Member News

Member Spotlight: Commuter Services of PA
York, PA
10/14/2015 09:19 AM
Last year, in 2014, Commuter Services of Pennsylvania turned ten years old.  Ten years ago, the nonprofit organization Susquehanna Regional Transportation Partnership (SRTP) formed Commuter Services of Pennsylvania with the mission that the subsidiary, federally funded organization promote “commuting options that reduce congestion, conserve natural resources, and improve safety and mobility at a regional level, by educating and implementing innovative Transportation Demand Management programs.” Commuter Services served nine counties until March of 2015, when SRTP expanded Commuter Services’ coverage area to include four additional counties. Today, Commuter Services serves Adams, Berks, Carbon, Cumberland, Dauphin, Franklin, Lancaster, Lebanon, Monroe, Perry, Pike, Schuylkill and York Counties. Based in York, the nonprofit has twelve total employees.

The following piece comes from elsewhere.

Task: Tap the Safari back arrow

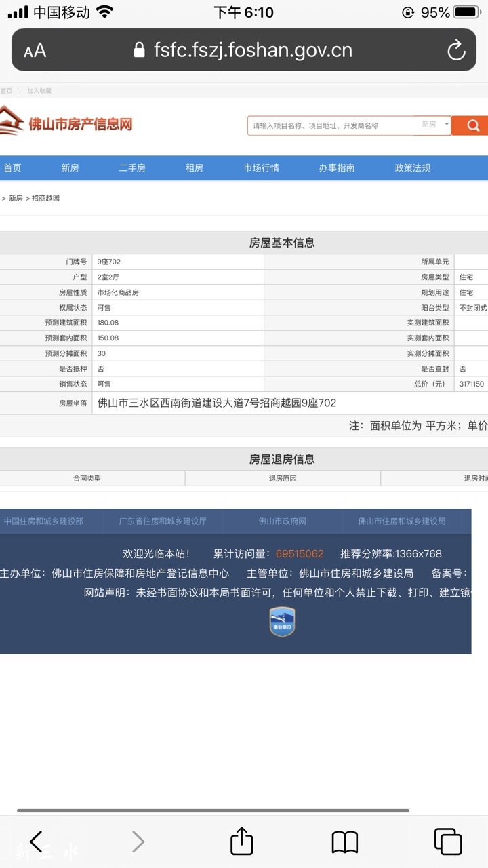Action: (36, 842)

   According to Matt Boyer, Executive Director of Commuter Services of Pennsylvania, the main focus of the nonprofit is education. Boyer stepped into his role as director in 2013.
   “We’re making people aware that there’s another option for transportation,” Boyer stated, “that there’s a way to keep more money in their pocket.”
   Commuter Services mainly focuses on targeting employees, especially those individuals earning $8 - $14 per hour who can financially benefit the most. How does Commuter Services aid the individuals calling into its office? Anyone calling to try and find transportation to and from their workplace can enroll in Commuter Services’ Ride Share Database, which currently contains approximately 27,000 names. After individuals enroll, they receive a letter in the mail with a list of names and numbers of other individuals traveling in the same direction or going to the same destination. It is then up to the person who enrolled to make contact with someone on the list and to set up a ride.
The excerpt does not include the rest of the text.